« Ma mère était une survivante des pensionnats autochtones. Elle se méfiait beaucoup des écoles et n’a pas pu m’aider dans mes études », se souvient Heather Ochalski, étudiante à la maîtrise ès arts en éducation à l’Université d’Ottawa. « Ma mère m’a élevée en tant qu’Inuite unilingue, et j’ai grandi en terre inuite. Elle était préoccupée par ce que l’on m’enseignait à l’école et craignait que l’école ne me détourne de mes connaissances et de mes pratiques inuites. »
« Elle nous a tout de même dit qu’il était important de nous familiariser avec le monde occidental pour protéger nos connaissances et nos modes de vie. »
Heather Ochalski n’a pas terminé ses études secondaires à l’adolescence. Elle a obtenu son diplôme d’équivalence d’études secondaires à la mi-vingtaine et s’est inscrite plus tard à l’Université d’Ottawa comme étudiante adulte, où elle a obtenu un baccalauréat ès arts en psychologie. Son intérêt pour l’éducation remonte à l’époque où elle a commencé à travailler à la Stratégie nationale sur l’éducation des Inuits chez Inuit Tapiriit Kanatami (ITK), un organisme national basé à Ottawa représentant les 65 000 Inuits du Canada, où elle est actuellement directrice adjointe du Département de l’avancement des politiques.
Heather explique que son parcours scolaire lui a permis de prendre conscience de la valeur des enseignements de sa mère et l’a incitée à vouloir faire reconnaître le savoir inuit dans les établissements d’enseignement. En effet, l’autodétermination des Inuits en éducation et en recherche a été un grand sujet de discussion à l’Atelier d’hiver pour les étudiants diplômés inuits qu’elle a animé récemment à l’Université. Organisé conjointement par l’ITK et le Centre de recherche sur les services éducatifs et communautaires (CRECS) de l’Université, cet atelier national a été le premier du genre à rassembler des étudiants diplômés inuits venus d’un peu partout au Canada et même du Royaume-Uni.
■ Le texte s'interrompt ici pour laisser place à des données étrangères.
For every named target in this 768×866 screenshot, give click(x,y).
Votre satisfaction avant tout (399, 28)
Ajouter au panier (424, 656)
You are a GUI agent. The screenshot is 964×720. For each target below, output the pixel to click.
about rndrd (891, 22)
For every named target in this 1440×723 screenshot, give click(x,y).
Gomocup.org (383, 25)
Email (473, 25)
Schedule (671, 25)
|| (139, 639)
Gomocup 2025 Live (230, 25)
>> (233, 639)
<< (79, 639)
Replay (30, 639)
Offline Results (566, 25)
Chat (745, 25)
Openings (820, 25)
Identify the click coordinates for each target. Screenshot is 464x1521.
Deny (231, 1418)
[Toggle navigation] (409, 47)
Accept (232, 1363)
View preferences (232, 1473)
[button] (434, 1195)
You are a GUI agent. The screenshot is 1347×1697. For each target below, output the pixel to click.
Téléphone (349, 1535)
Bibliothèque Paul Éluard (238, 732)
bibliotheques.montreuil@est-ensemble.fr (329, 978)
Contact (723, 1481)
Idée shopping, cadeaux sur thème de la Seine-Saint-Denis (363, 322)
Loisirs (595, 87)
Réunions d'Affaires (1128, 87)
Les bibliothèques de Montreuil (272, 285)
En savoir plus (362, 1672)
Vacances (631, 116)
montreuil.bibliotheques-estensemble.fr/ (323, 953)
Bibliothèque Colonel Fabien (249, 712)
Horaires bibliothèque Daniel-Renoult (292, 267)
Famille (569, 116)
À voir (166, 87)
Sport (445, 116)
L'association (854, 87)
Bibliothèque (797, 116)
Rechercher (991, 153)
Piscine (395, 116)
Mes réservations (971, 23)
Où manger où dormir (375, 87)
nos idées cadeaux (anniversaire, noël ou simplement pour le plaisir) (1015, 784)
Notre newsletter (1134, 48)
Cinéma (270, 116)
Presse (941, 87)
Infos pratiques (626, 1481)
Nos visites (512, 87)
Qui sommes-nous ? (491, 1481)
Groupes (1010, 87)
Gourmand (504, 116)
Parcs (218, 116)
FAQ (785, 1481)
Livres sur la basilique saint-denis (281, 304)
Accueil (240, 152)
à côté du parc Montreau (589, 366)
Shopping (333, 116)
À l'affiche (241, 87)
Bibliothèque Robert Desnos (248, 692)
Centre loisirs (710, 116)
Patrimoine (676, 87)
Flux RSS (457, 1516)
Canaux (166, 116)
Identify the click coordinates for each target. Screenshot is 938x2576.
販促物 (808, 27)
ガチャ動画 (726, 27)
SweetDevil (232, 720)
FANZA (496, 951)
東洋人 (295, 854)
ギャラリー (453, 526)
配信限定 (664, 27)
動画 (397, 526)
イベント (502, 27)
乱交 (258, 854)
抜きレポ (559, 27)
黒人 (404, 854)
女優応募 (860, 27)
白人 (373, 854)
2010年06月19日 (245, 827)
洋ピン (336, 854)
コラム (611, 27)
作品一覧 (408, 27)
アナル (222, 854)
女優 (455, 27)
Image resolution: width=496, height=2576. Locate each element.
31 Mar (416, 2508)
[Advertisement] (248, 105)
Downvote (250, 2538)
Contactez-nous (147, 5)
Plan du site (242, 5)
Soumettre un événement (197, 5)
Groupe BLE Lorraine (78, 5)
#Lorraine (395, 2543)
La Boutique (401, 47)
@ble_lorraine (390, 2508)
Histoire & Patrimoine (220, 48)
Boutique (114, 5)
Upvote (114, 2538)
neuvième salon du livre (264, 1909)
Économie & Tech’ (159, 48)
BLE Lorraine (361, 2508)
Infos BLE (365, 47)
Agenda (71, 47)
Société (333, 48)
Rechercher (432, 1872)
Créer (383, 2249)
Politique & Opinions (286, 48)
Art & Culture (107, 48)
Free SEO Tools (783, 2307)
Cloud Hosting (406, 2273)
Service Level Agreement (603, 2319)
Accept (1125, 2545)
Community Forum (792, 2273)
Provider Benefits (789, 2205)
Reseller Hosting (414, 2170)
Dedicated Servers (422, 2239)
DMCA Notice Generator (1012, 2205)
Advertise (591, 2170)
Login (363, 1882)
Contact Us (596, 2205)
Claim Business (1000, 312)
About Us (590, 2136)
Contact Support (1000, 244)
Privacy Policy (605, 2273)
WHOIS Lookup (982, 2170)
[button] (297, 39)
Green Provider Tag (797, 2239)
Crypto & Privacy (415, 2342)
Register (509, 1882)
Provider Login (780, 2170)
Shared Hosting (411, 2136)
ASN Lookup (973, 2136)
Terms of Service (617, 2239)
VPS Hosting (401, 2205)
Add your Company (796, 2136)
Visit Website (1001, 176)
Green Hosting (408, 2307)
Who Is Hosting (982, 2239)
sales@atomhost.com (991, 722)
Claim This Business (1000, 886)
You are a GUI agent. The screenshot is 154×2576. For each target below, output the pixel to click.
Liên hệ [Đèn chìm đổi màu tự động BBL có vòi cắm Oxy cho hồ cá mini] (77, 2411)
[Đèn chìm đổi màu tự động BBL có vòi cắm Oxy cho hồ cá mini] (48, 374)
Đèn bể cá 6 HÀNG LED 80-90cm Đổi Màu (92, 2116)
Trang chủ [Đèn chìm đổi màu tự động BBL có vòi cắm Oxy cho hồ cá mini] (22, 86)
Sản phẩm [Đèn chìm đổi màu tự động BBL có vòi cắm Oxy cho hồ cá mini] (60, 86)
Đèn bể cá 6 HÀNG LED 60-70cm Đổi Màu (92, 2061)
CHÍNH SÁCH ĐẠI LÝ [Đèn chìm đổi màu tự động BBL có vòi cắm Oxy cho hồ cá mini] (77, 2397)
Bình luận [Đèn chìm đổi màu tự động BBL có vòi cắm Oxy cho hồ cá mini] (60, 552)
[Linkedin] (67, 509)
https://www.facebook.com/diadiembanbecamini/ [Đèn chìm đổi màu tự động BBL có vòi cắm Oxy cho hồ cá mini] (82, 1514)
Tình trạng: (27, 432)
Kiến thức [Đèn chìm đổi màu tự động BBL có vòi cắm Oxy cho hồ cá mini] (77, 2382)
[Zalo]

Pour Ruth Kane, directrice du CRECS, cet atelier a permis aux étudiants d’échanger avec leurs pairs et de déterminer de quelles façons ils pourraient être mieux soutenus dans leurs recherches.
L’un des grands objectifs est d’améliorer les résultats scolaires des Inuits, qui ont les taux de diplomation les plus bas au pays. Selon le recensement de 2016, 47 % des Inuits de 25 à 64 ans possèdent un diplôme d’études secondaires, un certificat ou un diplôme d’études postsecondaires ou un grade, contre 89 % des non-Inuits du même groupe d’âge.
Dans le cadre de sa stratégie nationale d’éducation, ITK a adopté en 2018 une résolution visant à créer une université inuite d’ici cinq ans. Son président, Natan Obed, a expliqué aux étudiants des cycles supérieurs qu’une telle université serait vitale pour l’autodétermination en éducation et en recherche, car elle offrirait des cours selon une perspective inuite, elle formerait du personnel enseignant inuit et elle procurerait aux étudiants les connaissances et les outils nécessaires pour influencer le déroulement des recherches dans l’Arctique.
« Nous avons modifié la carte du Canada en obtenant l’autonomie gouvernementale, a déclaré Natan Obed. Mais malgré tous les progrès réalisés, nous sommes toujours en quête d’équité dans les cercles universitaires. » La création d’un réseau d’étudiants diplômés inuits qui contribueront à encadrer la recherche inuite dans les années à venir est une étape importante vers la réduction de cette disparité.